* _Trecho do texto_
========

MULHER-MARAVILHA | A cada dia, uma trincheira

Atualizado: 9 de mai. de 2021


Gal Gadot na cena da trincheira do filme Mulher-Maravilha (2017) | Foto: Divulgação


Fim da sessão e mais uma centena de súditos conquistados pela Princesa Diana de Themyscira. A personagem criada em 1941, por Charles Moulton, pseudônimo do quadrinista William Moulton Marston, atingiu enorme popularidade na TV com a série estrelada por Lynda Carter entre 1975 e 1979, mas, depois de alguns filmes animados apenas para home video, chega só agora aos cinemas; obviamente, cercada de muita expectativa. E por ter mais que recompensado essa espera para ver a história desta figura icônica da DC Comics nas telonas, Mulher-Maravilha (2017), longa dirigido por Patty Jenkins, deverá adentrar a realeza das adaptações cinematográficas de histórias em quadrinhos.

Na pele da atriz israelense Gal Gadot, Diana já faz parte da coroa de Themyscira, a Ilha Paraíso não encontrada no mapa onde as Amazonas vivem protegidas. Desde criança, sua mãe, a Rainha Hipólita (Connie Nielsen), lhe conta os feitos dessas mulheres guerreiras, presentes na mitologia grega, para trazer a paz entre os humanos em conflito, quando Ares, filho de Zeus e deus da Guerra, os incitou para a autodestruição, tentando evitar que a menina um dia esteja em uma batalha. Porém, logo a filha está treinando com Antíope (Robin Wright), irmã da monarca e general de seu exército altamente preparado, para mais tarde conhecer os horrores de uma.

É a chegada inesperada de um homem, o piloto norte-americano Steve Trevor (Chris Pine) que trabalha como espião para os ingleses e cai por acidente na ilha, que leva a princesa para conhecer a humanidade justamente durante a I Guerra Mundial – diferentemente das HQ’s e do seriado, em que o cenário é a II Guerra. Aliás, uma das características mais interessantes da personagem é o fato dela sair da proteção de seu reduto natal, para não apenas defende-lo – digamos que as lutas vêm ao encontro de seus colegas em Metrópolis e Gotham –, e brigar pela sobrevivência de um povo que ela não conhece. Até mesmo quando ela não vê mais propósito em ajudar a raça humana, esse questionamento é construído de um modo mais efetivo em um espaço de tempo menor que os do novo Homem de Aço, e com um coração mais genuíno como o do antigo Superman.

========

* _Instruções do exercício_
Atualize a resenha de Mulher-Maravilha em tudo o que vai de "Na pele da atriz" até "horrores de uma.", trocando "Ilha Paraíso" por "Ilha das Amazonas".

Registros do conjunto de dados
========

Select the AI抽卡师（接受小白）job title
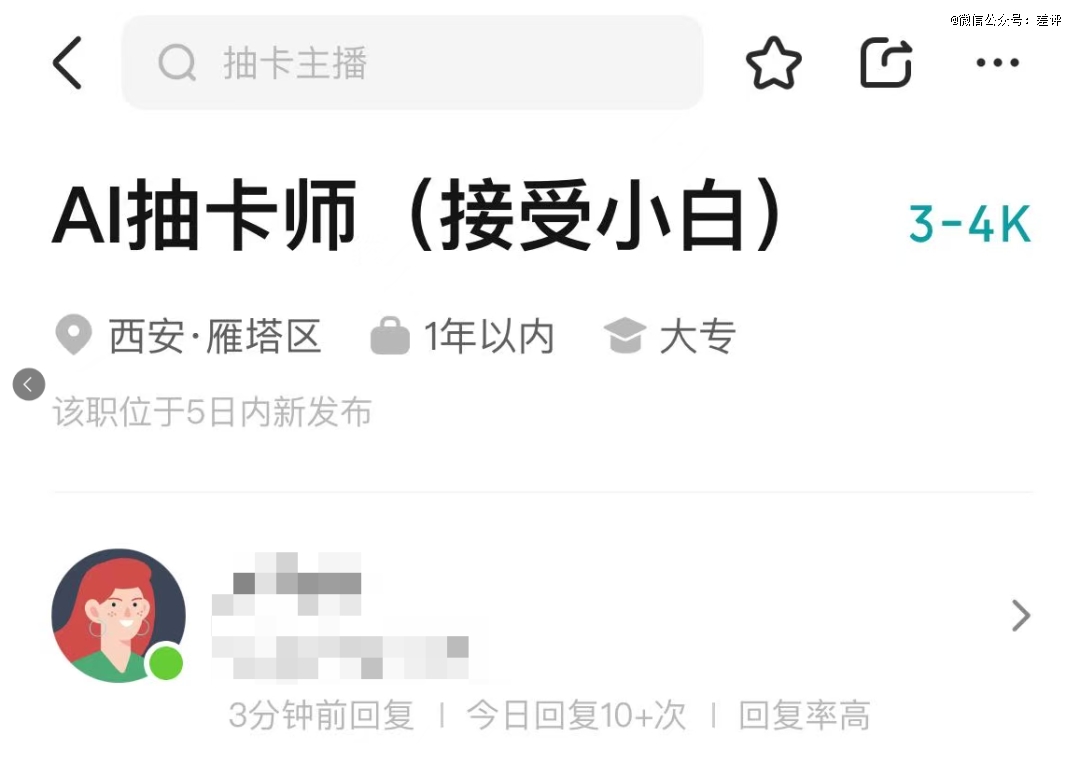417,216
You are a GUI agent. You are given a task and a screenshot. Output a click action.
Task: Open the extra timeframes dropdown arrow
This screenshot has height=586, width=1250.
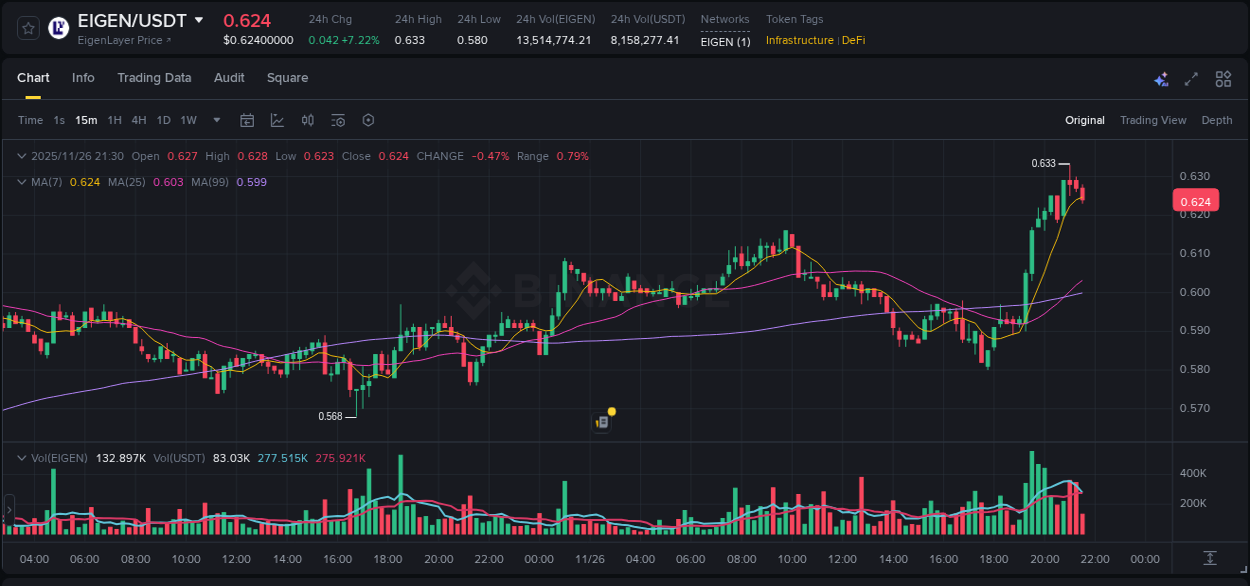tap(216, 120)
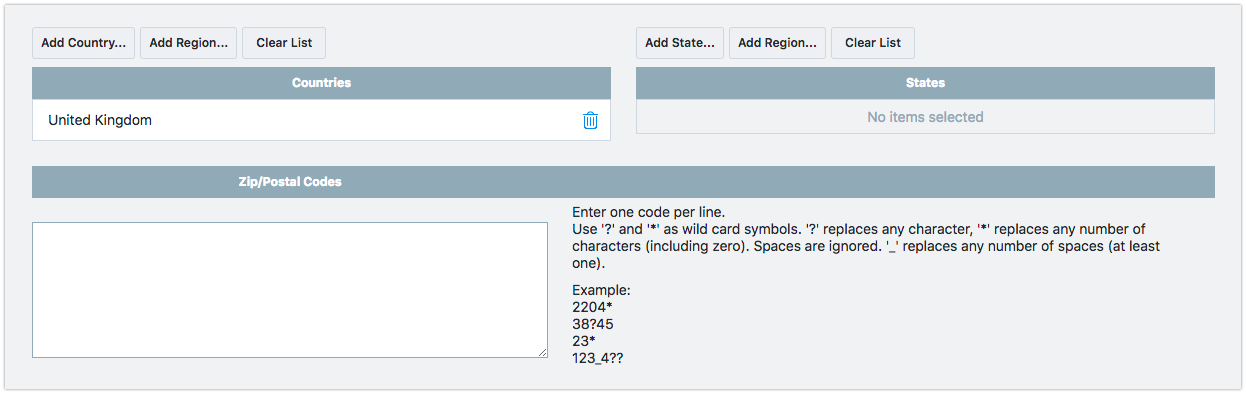
Task: Open the Add Country dialog
Action: coord(84,43)
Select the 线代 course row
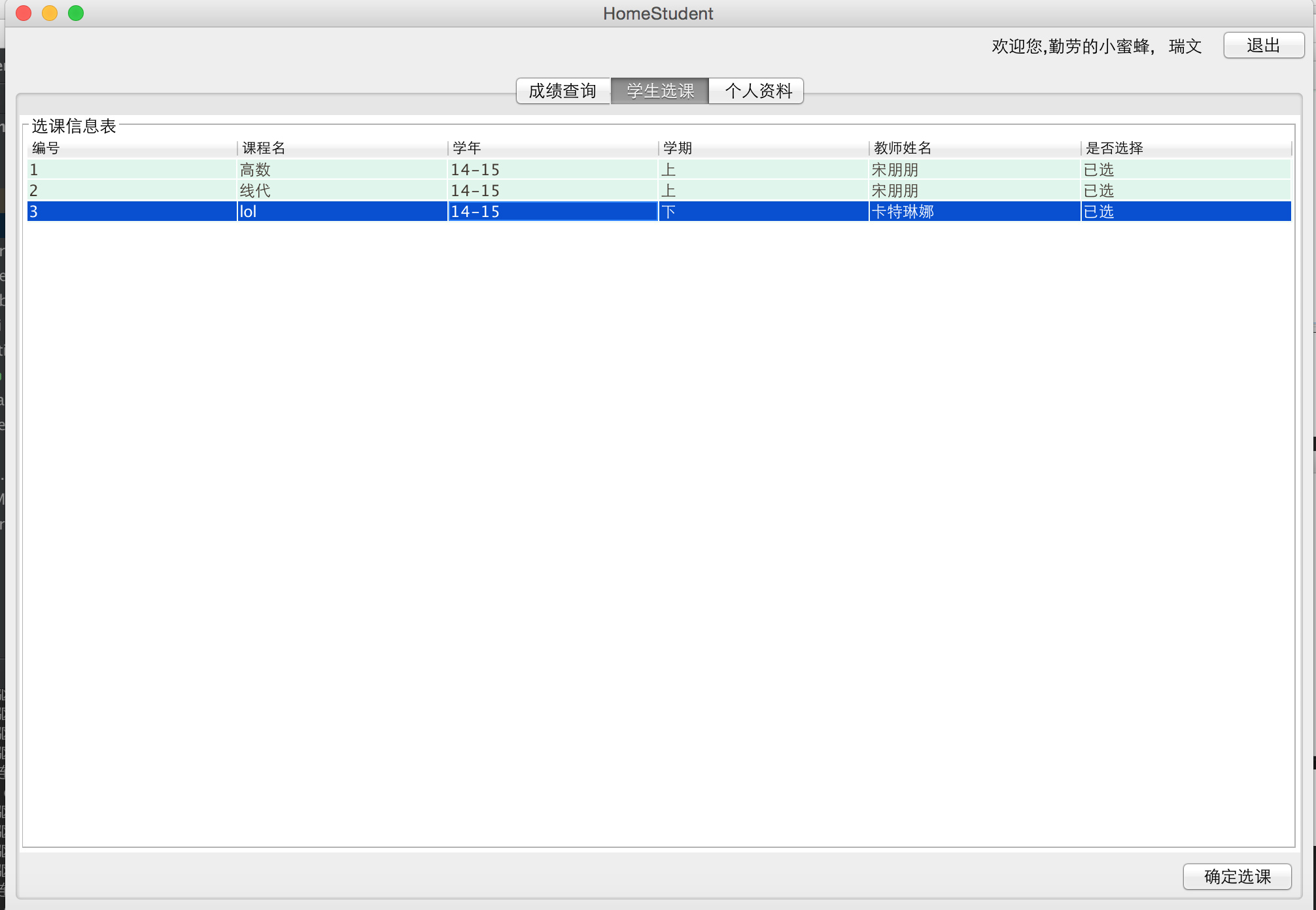This screenshot has width=1316, height=910. [255, 191]
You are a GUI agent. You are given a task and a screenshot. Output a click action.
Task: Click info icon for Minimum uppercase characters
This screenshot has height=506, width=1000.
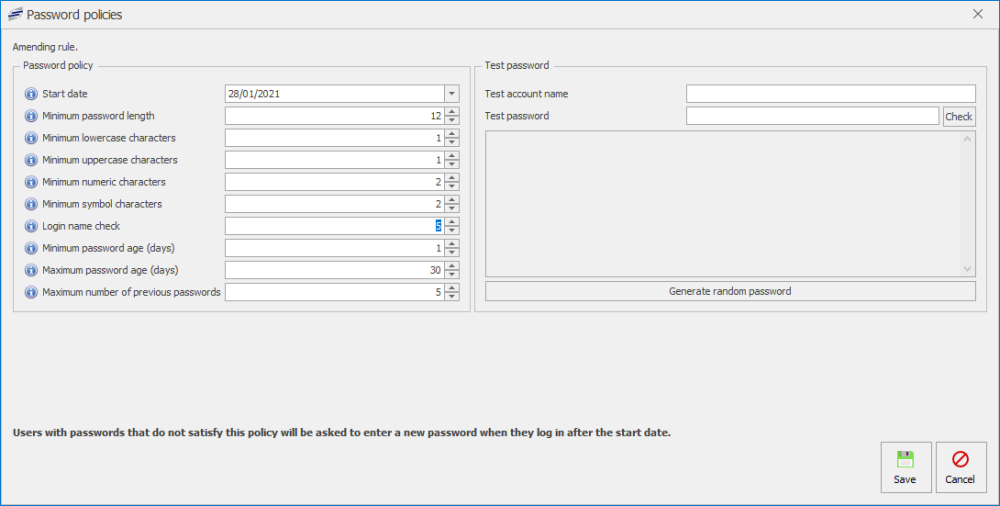pyautogui.click(x=31, y=160)
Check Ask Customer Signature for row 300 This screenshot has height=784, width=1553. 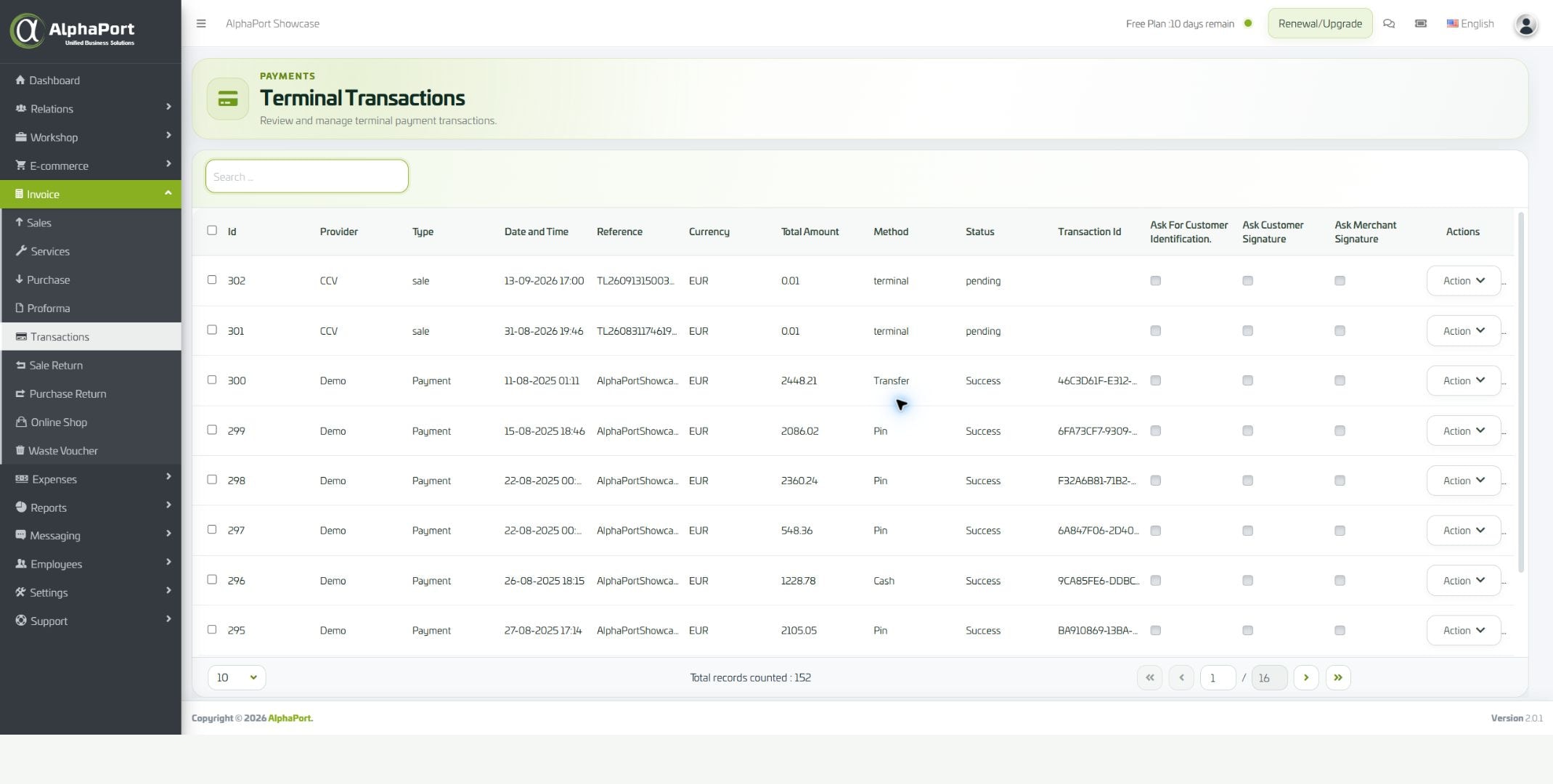tap(1247, 380)
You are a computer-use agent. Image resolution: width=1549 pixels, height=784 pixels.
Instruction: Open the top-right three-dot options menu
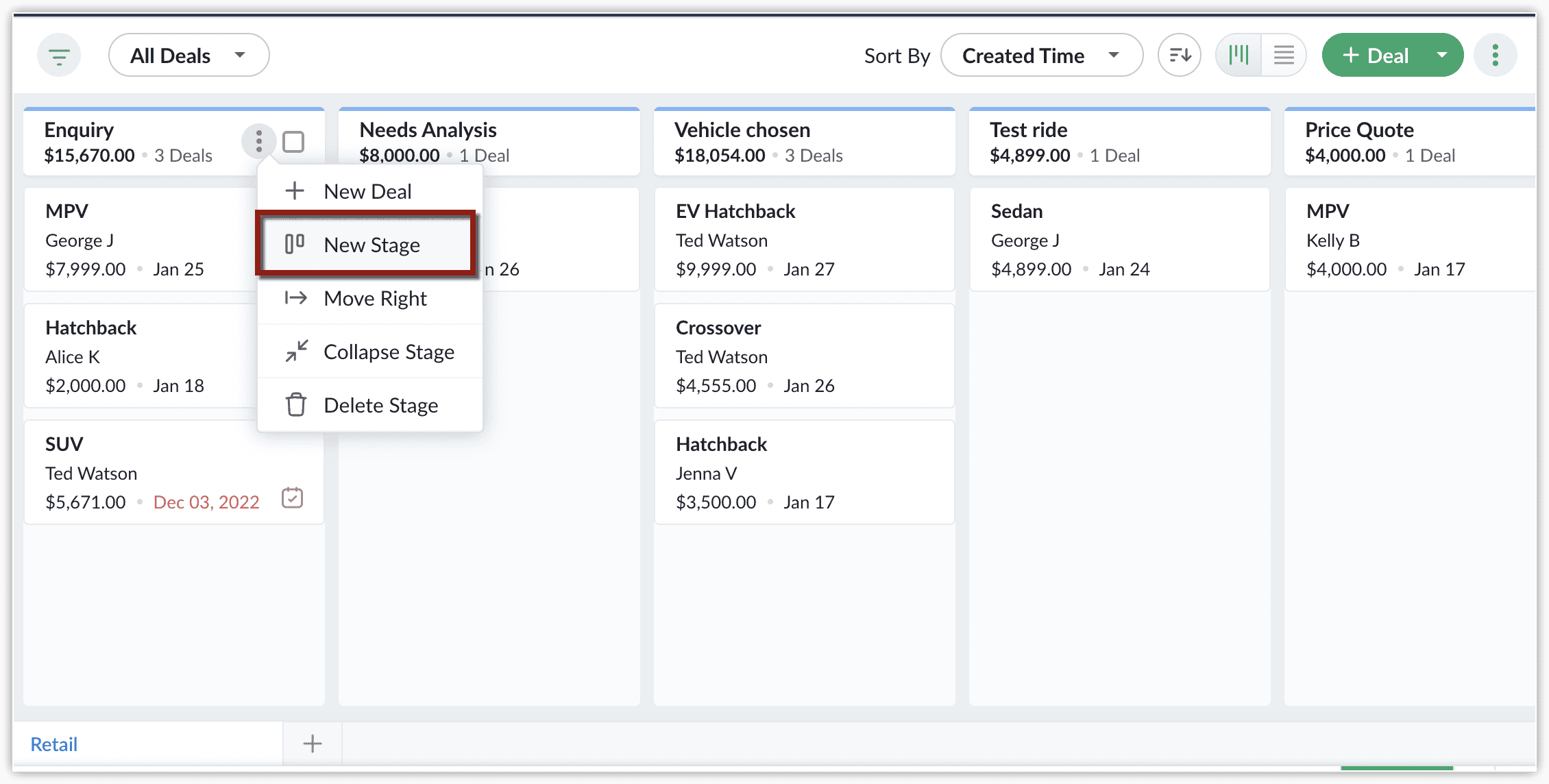point(1495,56)
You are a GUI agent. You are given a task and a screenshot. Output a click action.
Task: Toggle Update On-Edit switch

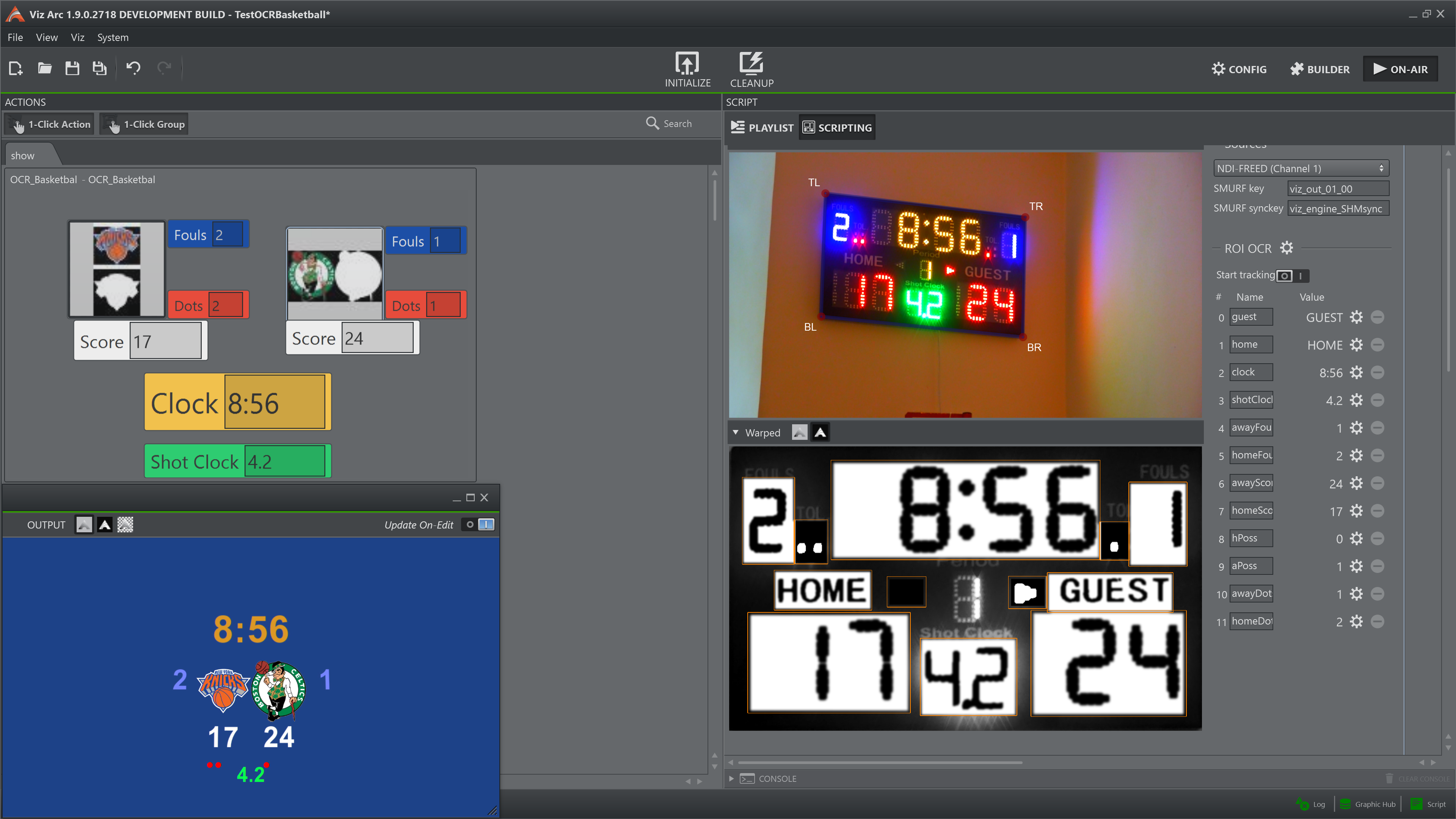pos(478,524)
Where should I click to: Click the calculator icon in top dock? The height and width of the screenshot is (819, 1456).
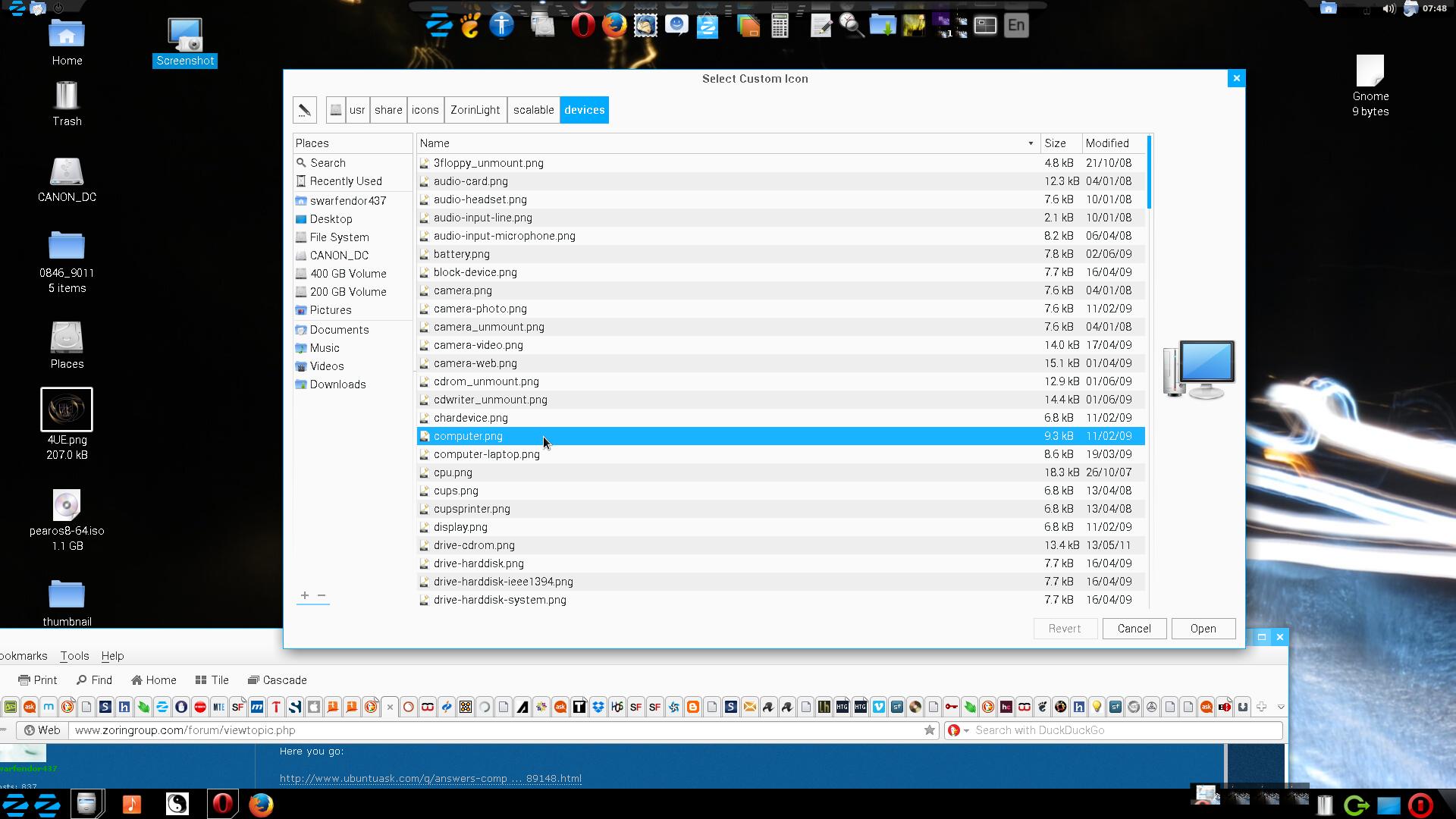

========

* _Problema resolvido_
Na pele da atriz israelense Gal Gadot, Diana já faz parte da coroa de Themyscira, a Ilha das Amazonas não encontrada no mapa onde as Amazonas vivem protegidas. Desde criança, sua mãe, a Rainha Hipólita (Connie Nielsen), lhe conta os feitos dessas mulheres guerreiras, presentes na mitologia grega, para trazer a paz entre os humanos em conflito, quando Ares, filho de Zeus e deus da Guerra, os incitou para a autodestruição, tentando evitar que a menina um dia esteja em uma batalha. Porém, logo a filha está treinando com Antíope (Robin Wright), irmã da monarca e general de seu exército altamente preparado, para mais tarde conhecer os horrores de uma.